Data excerpts |
□ □ □

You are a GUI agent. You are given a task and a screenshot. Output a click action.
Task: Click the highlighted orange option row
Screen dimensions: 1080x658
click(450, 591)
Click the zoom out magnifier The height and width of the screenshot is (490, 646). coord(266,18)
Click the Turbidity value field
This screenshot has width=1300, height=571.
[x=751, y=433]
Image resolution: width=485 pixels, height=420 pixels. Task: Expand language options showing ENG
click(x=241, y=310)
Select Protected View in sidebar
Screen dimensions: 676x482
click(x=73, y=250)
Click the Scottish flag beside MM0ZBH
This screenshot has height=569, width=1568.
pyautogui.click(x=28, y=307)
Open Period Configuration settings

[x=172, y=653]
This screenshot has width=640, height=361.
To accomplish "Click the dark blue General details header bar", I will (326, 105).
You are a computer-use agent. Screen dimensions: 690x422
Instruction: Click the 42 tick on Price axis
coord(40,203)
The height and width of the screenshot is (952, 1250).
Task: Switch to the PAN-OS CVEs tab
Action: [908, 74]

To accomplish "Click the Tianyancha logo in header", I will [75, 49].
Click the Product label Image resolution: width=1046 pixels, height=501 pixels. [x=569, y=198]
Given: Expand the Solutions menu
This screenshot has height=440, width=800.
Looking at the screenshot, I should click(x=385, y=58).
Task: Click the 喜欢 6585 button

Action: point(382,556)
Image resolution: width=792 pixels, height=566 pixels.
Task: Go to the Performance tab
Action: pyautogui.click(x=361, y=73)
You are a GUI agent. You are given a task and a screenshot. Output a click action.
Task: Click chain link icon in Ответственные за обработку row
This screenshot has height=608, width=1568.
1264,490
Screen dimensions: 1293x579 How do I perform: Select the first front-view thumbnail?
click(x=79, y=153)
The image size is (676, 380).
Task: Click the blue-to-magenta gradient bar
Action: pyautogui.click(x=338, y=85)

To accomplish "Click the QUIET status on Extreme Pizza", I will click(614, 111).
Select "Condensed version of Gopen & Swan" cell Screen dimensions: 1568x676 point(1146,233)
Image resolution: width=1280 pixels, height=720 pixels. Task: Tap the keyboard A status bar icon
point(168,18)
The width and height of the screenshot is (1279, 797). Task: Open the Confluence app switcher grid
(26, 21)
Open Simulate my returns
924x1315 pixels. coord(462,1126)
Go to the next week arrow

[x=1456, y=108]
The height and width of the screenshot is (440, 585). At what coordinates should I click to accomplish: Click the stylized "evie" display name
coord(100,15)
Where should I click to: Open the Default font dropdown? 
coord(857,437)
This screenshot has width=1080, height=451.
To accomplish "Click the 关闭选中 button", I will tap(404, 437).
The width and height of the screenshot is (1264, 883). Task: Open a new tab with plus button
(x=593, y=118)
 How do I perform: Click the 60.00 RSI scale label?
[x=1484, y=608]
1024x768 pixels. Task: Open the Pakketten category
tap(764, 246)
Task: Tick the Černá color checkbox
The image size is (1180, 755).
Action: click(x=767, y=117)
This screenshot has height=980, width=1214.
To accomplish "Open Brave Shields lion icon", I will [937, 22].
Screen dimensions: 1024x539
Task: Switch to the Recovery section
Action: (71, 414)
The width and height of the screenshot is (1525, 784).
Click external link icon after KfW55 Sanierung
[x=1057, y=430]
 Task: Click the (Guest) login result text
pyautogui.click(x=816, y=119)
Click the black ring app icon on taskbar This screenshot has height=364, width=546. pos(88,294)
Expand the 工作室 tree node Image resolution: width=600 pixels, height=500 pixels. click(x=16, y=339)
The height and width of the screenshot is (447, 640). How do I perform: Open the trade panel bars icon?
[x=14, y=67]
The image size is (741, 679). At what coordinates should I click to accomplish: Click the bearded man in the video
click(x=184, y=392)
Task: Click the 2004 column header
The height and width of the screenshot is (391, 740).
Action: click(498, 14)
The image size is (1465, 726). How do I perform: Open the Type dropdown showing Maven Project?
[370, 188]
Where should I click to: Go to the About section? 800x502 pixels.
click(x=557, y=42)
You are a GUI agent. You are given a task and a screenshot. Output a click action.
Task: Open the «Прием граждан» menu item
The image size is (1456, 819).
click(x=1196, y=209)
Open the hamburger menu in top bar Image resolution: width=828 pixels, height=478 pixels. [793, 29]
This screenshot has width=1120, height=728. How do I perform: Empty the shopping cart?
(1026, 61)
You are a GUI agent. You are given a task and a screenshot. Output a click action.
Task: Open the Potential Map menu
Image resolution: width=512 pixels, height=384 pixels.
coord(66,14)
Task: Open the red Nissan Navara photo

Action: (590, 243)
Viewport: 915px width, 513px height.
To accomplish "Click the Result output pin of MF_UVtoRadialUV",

□ □ □

WHAT TO DO | Once a line of the records is found to contain "menu", copy it out.

ANSWER |
Given: Expand the Solutions menu
Task: Open the «Прием граждан» menu item
Open the hamburger menu in top bar Image resolution: width=828 pixels, height=478 pixels. [793, 29]
Task: Open the Potential Map menu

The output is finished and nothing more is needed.